Extract ::
======
The motor insurance industry's first open debate with the Rt. Hon Jack Straw MP, hosted by I Love Claims on Wednesday 28th September, saw panel members including Donna Scully (Chairman of MASS), Ian Hughes (CEO Consumer Intelligence), David Sandhu (CEO AI Claims Solutions plc), Stephen Walker (Head of Operations at Provident Insurance) and Nick Starling (Director of General Insurance ABI) facing an audience of 130 professionals.

The Claims Event on 12th October took on a similar format and delegates were informed how Mr Straw intends to push for referral fees to be made a criminal offence, and that the trade in customer data should be similarly outlawed. He revealed that the government will sit and rule on a bill before Christmas which he said he was "extremely confident" would be carried.

However, with consensus beginning to grow a ban on referral fees would not have the desired effect and   reduce motor insurance premiums on its own, whiplash has emerged as Mr Straw's biggest grievance. He stated an ambition to make it impossible to claim for injuries occurring under 15mph unless legitimate tangible evidence is supplied.

Dr Simon Margolis, chief executive of Premex Group challenged accusations made by Mr Straw in the House of Commons, about the quality of medical evidence in personal injury, explaining that the former Justice Secretary had failed to acknowledge how the modern delivery of expert medical evidence is carried out: "I believe our panel of experts would appreciate the opportunity to challenge Mr Straw on this assertion and I invite him to do so at our next   Expert Seminar at the Royal College of Physicians on 30th November. Premex Group undertakes work for both sides of the industry with reports prepared by the same cohort of medical experts irrespective of the source of the instruction - claimant or defendant.

"The 'hired gun' to which I believe Mr Straw refers has been largely eradicated by the Woolf reforms and medical reporting agencies such as ourselves have introduced an unbiased, professional approach to the delivery of medical evidence in the personal injury process," continued Dr Margolis.  

"Developing authoritative guidance on the diagnosis of an injury is not a straightforward task. There is no blood test or imaging modality currently in existence that can prove or disprove an injury was sustained or whether symptoms are being experienced. That is why a combination of the taking of a history and the laying on of hands during clinical examination by a medical expert remains the appropriate approach. Much can be learned from the general demeanour of the claimant and the way the history is delivered."
======
Data records ::

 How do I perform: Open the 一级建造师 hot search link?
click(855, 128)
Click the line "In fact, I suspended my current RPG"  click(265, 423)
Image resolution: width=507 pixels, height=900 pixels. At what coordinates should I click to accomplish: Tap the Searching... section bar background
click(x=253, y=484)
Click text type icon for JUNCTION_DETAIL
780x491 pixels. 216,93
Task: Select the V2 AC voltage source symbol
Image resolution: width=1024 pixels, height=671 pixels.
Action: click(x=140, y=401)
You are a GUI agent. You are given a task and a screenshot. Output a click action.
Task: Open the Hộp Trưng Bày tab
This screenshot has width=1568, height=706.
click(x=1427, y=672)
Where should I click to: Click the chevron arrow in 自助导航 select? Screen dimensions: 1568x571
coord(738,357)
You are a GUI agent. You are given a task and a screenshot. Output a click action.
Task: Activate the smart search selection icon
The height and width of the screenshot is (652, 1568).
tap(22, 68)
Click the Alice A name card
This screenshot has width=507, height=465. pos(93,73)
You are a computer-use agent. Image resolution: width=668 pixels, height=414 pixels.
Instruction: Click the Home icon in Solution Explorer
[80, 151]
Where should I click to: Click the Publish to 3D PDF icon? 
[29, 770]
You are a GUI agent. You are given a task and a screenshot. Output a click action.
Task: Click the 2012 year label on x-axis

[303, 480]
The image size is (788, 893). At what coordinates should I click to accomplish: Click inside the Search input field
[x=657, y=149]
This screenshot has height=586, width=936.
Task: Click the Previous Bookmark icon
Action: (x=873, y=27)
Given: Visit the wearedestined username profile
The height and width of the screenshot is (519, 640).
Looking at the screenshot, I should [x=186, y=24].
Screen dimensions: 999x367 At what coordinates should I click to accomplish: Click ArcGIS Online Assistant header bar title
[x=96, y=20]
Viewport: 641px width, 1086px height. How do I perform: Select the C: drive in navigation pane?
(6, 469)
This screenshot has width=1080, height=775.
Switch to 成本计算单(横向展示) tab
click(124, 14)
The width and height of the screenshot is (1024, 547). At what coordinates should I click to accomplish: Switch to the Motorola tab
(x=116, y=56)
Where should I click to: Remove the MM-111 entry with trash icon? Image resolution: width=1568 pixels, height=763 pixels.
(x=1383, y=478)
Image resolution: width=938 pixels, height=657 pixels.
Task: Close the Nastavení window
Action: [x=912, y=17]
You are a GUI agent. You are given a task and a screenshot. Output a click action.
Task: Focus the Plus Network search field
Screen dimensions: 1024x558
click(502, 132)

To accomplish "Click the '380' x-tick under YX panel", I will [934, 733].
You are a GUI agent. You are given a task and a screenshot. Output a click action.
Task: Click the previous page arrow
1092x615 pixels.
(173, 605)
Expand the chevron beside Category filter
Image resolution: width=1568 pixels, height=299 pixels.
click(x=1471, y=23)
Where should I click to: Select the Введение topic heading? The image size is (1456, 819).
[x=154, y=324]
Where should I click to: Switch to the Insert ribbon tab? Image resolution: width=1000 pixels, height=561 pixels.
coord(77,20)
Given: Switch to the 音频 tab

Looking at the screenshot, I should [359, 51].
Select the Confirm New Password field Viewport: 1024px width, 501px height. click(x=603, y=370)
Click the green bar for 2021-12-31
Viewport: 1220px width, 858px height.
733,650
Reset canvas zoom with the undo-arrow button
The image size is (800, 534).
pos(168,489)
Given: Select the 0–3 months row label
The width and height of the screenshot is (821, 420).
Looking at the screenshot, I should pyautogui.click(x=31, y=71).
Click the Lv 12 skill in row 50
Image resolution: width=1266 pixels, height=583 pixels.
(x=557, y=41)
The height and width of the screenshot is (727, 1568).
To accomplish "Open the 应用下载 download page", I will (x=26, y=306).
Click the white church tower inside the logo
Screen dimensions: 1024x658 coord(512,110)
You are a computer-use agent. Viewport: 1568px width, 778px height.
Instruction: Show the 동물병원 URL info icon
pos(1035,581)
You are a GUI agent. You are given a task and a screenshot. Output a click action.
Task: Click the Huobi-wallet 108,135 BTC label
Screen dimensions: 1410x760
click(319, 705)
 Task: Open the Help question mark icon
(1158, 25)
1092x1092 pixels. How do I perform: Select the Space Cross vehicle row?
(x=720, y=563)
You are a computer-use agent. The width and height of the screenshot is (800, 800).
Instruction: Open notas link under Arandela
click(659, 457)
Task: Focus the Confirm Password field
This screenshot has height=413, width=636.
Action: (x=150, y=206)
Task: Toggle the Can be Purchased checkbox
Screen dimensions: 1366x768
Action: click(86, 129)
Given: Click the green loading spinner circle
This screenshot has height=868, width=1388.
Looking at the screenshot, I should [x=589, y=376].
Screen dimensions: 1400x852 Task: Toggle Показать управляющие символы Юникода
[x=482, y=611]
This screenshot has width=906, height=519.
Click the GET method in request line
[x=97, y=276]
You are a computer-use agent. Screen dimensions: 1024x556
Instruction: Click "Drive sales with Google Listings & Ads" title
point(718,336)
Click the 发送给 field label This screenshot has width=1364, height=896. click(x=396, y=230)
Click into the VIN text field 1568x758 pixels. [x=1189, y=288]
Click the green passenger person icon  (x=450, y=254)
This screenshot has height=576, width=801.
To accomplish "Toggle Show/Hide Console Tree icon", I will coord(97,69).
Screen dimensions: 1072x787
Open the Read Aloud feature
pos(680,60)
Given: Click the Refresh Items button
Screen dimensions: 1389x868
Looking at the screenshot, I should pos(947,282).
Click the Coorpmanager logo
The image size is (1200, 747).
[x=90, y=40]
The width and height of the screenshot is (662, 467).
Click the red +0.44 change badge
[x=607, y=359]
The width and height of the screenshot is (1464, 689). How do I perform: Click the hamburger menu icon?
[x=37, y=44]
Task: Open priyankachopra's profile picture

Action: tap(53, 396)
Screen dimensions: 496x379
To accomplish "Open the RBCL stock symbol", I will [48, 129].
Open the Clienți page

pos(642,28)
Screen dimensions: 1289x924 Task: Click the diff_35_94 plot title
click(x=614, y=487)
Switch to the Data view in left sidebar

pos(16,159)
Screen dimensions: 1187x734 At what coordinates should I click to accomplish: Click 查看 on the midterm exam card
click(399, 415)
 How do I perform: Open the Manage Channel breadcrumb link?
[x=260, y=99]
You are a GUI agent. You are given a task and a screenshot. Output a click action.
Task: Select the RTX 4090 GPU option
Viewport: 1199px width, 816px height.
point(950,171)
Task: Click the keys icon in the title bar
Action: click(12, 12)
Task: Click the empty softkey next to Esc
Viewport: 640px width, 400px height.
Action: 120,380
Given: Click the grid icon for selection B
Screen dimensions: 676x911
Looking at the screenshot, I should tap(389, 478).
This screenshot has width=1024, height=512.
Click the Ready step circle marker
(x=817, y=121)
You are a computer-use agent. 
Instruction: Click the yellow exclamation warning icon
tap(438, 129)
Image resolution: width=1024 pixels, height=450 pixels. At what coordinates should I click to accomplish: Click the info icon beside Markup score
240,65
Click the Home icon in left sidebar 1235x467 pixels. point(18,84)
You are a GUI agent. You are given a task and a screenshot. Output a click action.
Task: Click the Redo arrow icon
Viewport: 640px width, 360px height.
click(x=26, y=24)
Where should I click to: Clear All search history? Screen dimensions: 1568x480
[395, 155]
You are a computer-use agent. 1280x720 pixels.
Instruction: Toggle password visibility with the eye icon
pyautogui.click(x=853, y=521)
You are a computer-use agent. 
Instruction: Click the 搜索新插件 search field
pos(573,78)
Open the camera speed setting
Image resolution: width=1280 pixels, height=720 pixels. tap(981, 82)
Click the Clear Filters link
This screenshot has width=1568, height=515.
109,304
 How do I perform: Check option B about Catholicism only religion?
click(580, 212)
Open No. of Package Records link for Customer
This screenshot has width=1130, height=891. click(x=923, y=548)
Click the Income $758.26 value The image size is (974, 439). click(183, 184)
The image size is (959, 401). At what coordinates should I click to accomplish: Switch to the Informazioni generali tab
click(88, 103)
======
About this task ::
Please check each statement against the text on the Jack Straw motor insurance debate and mark it yes or no, quoting the words from the text that decide it. (a) The first open debate with Jack Straw was hosted by I Love Claims. (b) Mr Straw wants to make it impossible to claim for injuries occurring under 30mph unless legitimate tangible evidence is supplied. (c) Dr Margolis says a blood test can prove whether an injury was sustained.

Response area ::
(a) Yes: "The motor insurance industry's first open debate with the Rt. Hon Jack Straw MP, hosted by I Love Claims on Wednesday 28th September"
(b) No: "He stated an ambition to make it impossible to claim for injuries occurring under 15mph unless legitimate tangible evidence is supplied."
(c) No: "There is no blood test or imaging modality currently in existence that can prove or disprove an injury was sustained or whether symptoms are being experienced."